Brief 1
Extract the portion of the Geode bug report between "The test works" and "10000 has expired.", inclusive.
Brief 2
Extend the Geode bug report, picking up from its final line.

Passage provided
********************

Uploaded image for project: 'Geode'
  1. Geode
  2. GEODE-9538

NullPointerException in ServerConnection.doNormalMessage()

    XMLWordPrintableJSON

Details

    • Bug
    • Status: Open
    • Major
    • Resolution: Unresolved
    • None
    • None
    • membership
    • None

    Description

      I've hit this issue while executing some chaos testing over a GemFire cluster using 2 locators and 3 servers; SSL is enabled and a dummy SecurityManager is configured to authenticate and authorize a pre-configured set of well known users.
      There are 3 PARTITION_REDUNDANT regions configured, one per client, each with 1 redundant copy. Once the cluster is up and running, 3 clients continuously execute Region.get and Region.put operations on a known set of keys for its own Region (created with PROXY type), and another process executes the following logic in parallel (pseudocode):

      for server in ${servers}
      do
      	# Pause the JVM for 30 seconds to simulate a stop the world GC
      	kill -STOP server 
      	sleep 30
      
      	# Unpause the JVM, wait for member to reconnect and regions to recover redundancy configured
      	kill -CONT "${SERVER_PID}"
      	waitForReconnectcompletedInServerLog
      	waitForNumBucketsWithoutRedundancyToBeZeroInGfshShowRegionMetrics
      done
      

      The test works fine most of the time, but randomly fails due to an unexpected exception logged within the logs of at least one server. The exception is always reported from a ServerConnection thread on the server member that has just returned to life, as an example:

      [info 2021/08/09 11:01:07.430 GMT system-test-gemfire-server-2 <Pooled Waiting Message Processor 11> tid=0x8d] Configured redundancy of 2 copies has been restored to /system-test-client-7f6795dfb8-v7hh8-region
      
      [warn 2021/08/09 11:02:19.742 GMT system-test-gemfire-server-2 <ClientHealthMonitor Thread> tid=0x4d] Server connection from [identity(system-test-client-7f6795dfb8-pc8mv(SpringBasedClientCacheApplication:1:loner):34788:814b8d2a:SpringBasedClientCacheApplication,connection=1; port=50264] is being terminated because its client timeout of 10000 has expired.

********************

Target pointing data

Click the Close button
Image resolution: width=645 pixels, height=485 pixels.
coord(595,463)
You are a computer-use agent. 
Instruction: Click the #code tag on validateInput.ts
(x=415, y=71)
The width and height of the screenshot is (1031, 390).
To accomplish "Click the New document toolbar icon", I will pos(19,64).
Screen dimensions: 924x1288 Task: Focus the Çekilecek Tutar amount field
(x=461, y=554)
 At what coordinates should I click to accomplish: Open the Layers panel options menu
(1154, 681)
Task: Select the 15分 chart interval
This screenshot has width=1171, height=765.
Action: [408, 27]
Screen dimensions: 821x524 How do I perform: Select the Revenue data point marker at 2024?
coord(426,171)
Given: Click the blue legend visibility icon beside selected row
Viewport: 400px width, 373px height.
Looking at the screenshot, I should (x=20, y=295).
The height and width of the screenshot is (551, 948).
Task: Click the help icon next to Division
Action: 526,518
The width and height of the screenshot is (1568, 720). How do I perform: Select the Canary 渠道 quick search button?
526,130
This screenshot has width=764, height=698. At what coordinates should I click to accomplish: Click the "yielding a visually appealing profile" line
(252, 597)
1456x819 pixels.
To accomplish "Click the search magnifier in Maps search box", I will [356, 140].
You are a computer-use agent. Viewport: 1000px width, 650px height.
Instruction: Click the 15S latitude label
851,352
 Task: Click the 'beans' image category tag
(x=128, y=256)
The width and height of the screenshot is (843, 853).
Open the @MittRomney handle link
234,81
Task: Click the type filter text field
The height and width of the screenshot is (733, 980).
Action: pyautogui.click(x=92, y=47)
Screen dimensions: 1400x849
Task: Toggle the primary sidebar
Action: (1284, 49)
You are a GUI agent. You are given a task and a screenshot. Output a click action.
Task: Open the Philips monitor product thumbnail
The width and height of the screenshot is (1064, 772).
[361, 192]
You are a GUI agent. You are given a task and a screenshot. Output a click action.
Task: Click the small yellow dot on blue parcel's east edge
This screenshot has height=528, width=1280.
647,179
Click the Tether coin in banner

********************

Task answer 1
The test works fine most of the time, but randomly fails due to an unexpected exception logged within the logs of at least one server. The exception is always reported from a ServerConnection thread on the server member that has just returned to life, as an example:

      [info 2021/08/09 11:01:07.430 GMT system-test-gemfire-server-2 <Pooled Waiting Message Processor 11> tid=0x8d] Configured redundancy of 2 copies has been restored to /system-test-client-7f6795dfb8-v7hh8-region
      
      [warn 2021/08/09 11:02:19.742 GMT system-test-gemfire-server-2 <ClientHealthMonitor Thread> tid=0x4d] Server connection from [identity(system-test-client-7f6795dfb8-pc8mv(SpringBasedClientCacheApplication:1:loner):34788:814b8d2a:SpringBasedClientCacheApplication,connection=1; port=50264] is being terminated because its client timeout of 10000 has expired.

Task answer 2
      [warn 2021/08/09 11:02:19.744 GMT system-test-gemfire-server-2 <ClientHealthMonitor Thread> tid=0x4d] ClientHealthMonitor: Unregistering client with member id identity(system-test-client-7f6795dfb8-pc8mv(SpringBasedClientCacheApplication:1:loner):34788:814b8d2a:SpringBasedClientCacheApplication,connection=1 due to: Unknown reason
      
      [info 2021/08/09 11:02:19.745 GMT system-test-gemfire-server-2 <unicast receiver,system-test-gemfire-server-2-56622> tid=0x1e] received suspect message from system-test-gemfire-locator-0(system-test-gemfire-locator-0:1:locator)<ec><v1>:41000 for system-test-gemfire-server-2(system-test-gemfire-server-2:1)<v3>:41000: Member isn't responding to heartbeat requests
      
      [info 2021/08/09 11:02:19.747 GMT system-test-gemfire-server-2 <unicast receiver,system-test-gemfire-server-2-56622> tid=0x1e] Membership received a request to remove system-test-gemfire-server-2(system-test-gemfire-server-2:1)<v3>:41000 from system-test-gemfire-locator-1(system-test-gemfire-locator-1:1:locator)<ec><v0>:41000 reason=Member isn't responding to heartbeat requests
      
      [warn 2021/08/09 11:02:19.748 GMT system-test-gemfire-server-2 <StatSampler> tid=0x38] Statistics sampling thread detected a wakeup delay of 29965 ms, indicating a possible resource issue. Check the GC, memory, and CPU statistics.
      
      ...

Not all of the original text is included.